EXERCISE BRIEF – Write out, please, each line from the one containing "How do I perform: Open" to the final line of the data, both included, exactly and without pictures.
[RECORDS PROVIDED Boundary: Start]
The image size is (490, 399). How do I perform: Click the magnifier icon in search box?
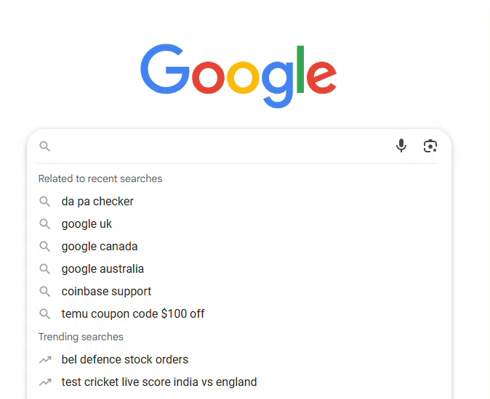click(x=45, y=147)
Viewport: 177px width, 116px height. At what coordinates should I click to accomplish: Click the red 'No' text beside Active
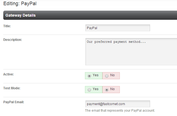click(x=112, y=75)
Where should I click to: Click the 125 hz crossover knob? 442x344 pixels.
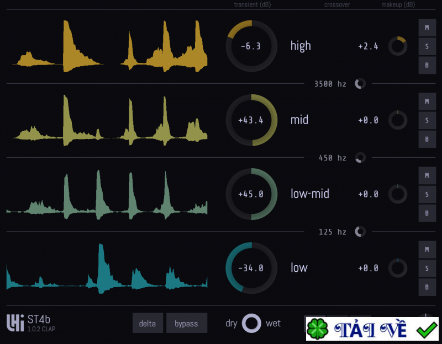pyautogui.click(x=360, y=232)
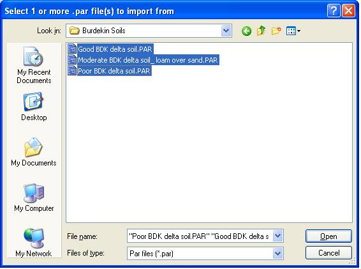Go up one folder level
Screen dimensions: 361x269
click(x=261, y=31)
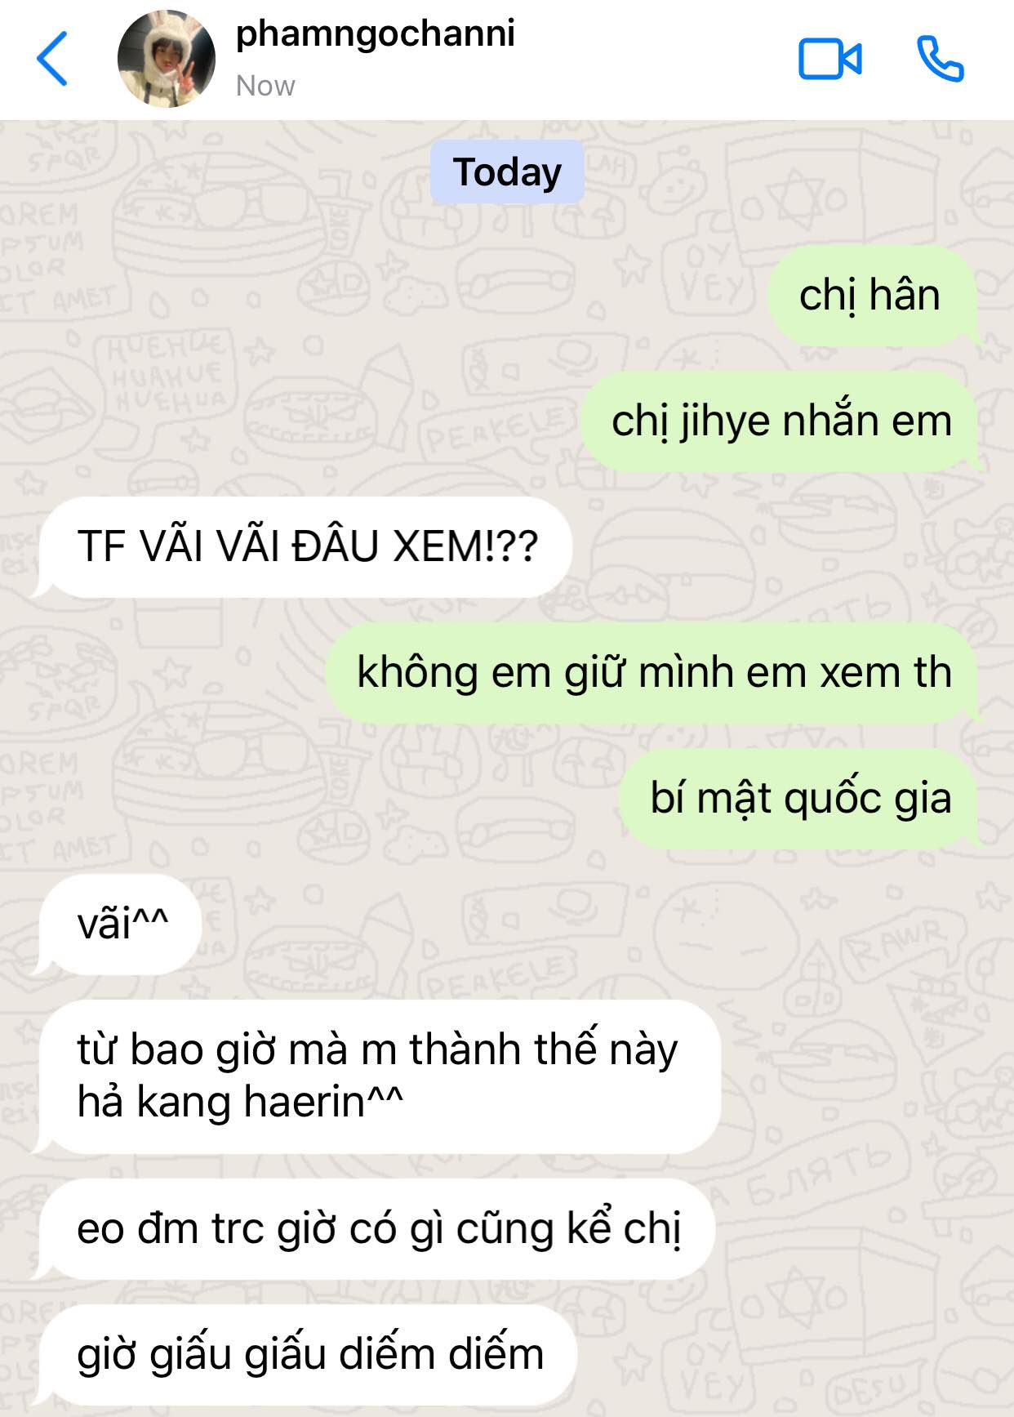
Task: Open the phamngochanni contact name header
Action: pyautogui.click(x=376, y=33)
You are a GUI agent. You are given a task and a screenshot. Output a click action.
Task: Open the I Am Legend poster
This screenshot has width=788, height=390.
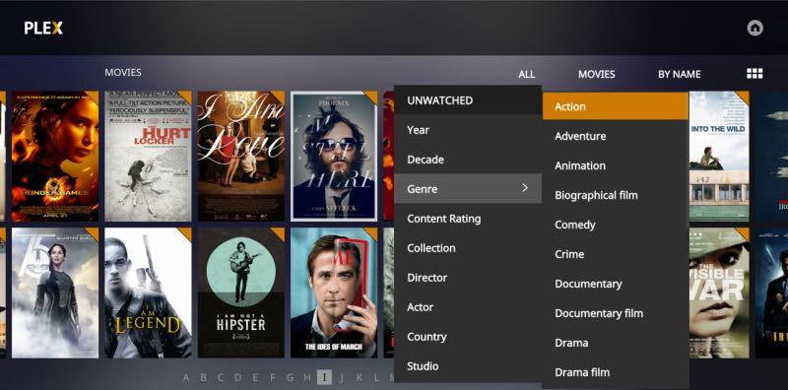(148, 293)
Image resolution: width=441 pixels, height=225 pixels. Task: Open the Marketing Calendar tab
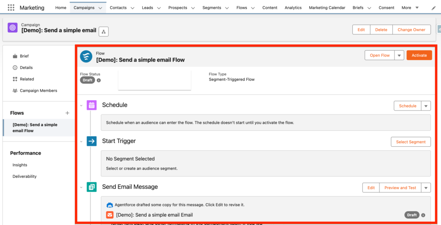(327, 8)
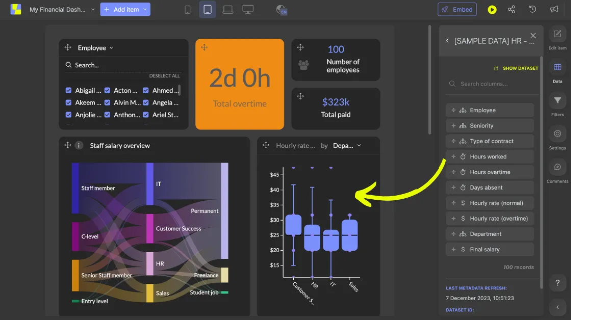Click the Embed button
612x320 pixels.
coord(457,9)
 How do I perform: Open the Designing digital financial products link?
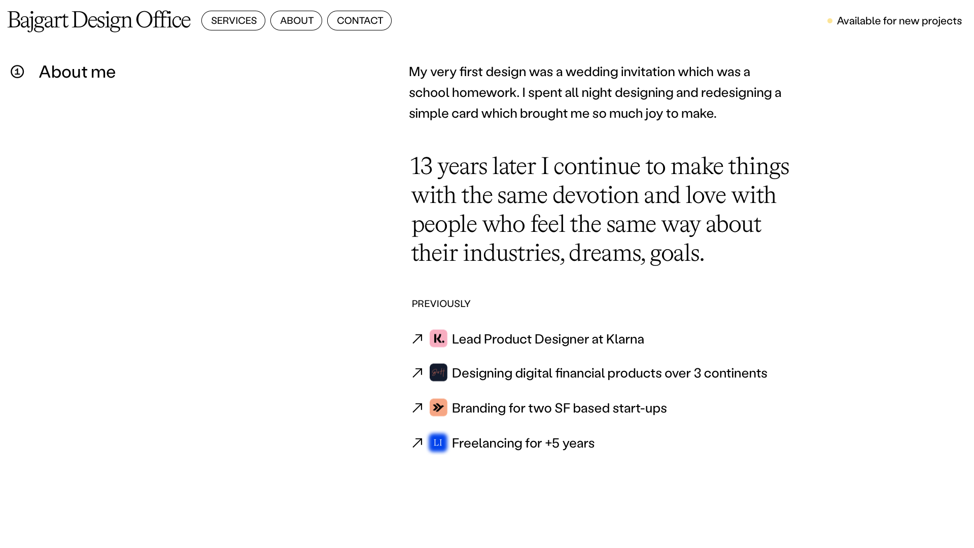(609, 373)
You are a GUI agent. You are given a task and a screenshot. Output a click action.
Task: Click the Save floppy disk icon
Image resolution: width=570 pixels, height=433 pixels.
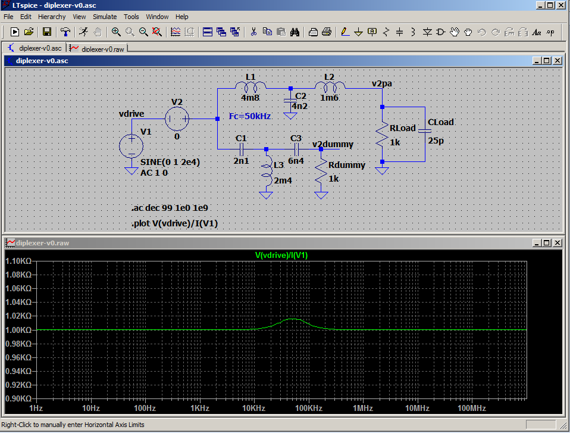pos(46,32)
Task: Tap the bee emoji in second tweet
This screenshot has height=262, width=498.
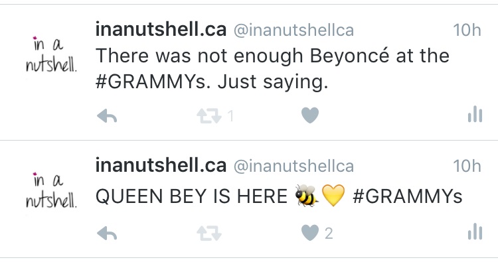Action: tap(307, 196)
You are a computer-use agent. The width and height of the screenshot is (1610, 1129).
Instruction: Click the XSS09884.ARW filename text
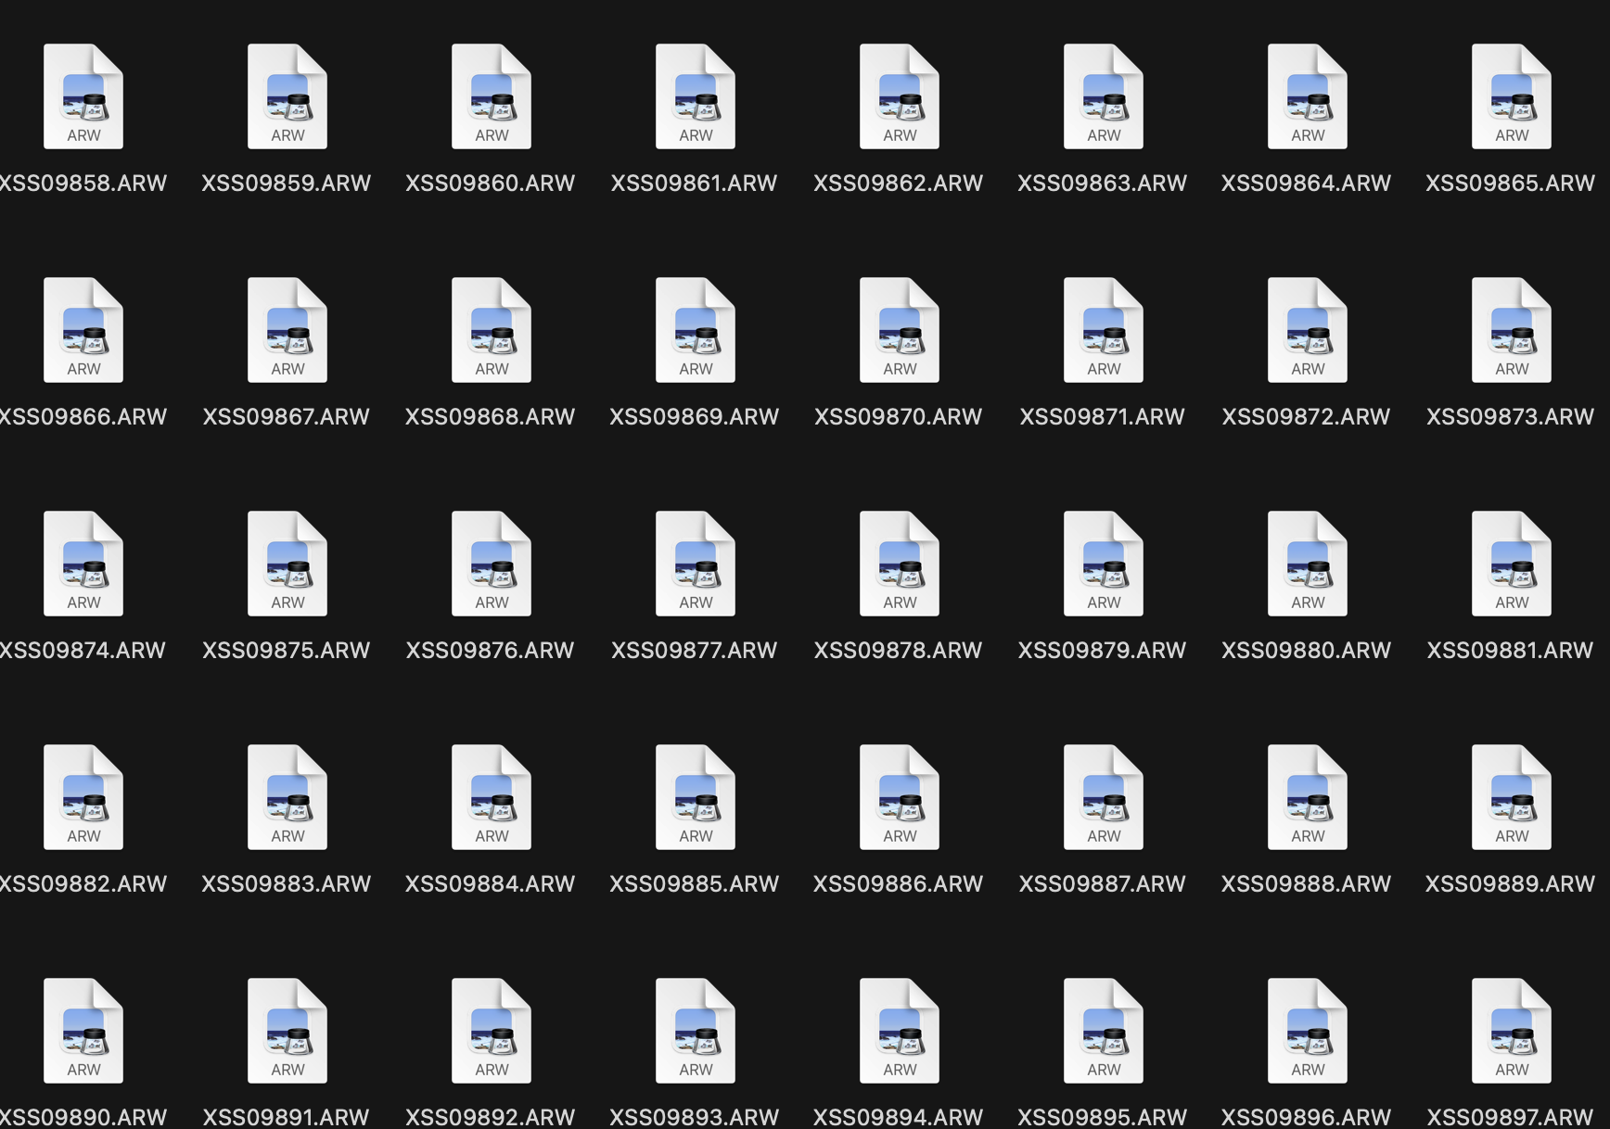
[RECORDS PROVIDED Boundary: End]
ANSWER TO THE PROBLEM –
 How do I perform: Open the Designing digital financial products link?
(609, 373)
You are a GUI agent. You are given a task and a screenshot. Output a click action.
Task: Click the Save floppy disk icon
Image resolution: width=570 pixels, height=433 pixels.
pos(46,32)
Task: Tap the bee emoji in second tweet
This screenshot has height=262, width=498.
Action: tap(307, 196)
You are a computer-use agent. The width and height of the screenshot is (1610, 1129).
Instruction: Click the XSS09884.ARW filename text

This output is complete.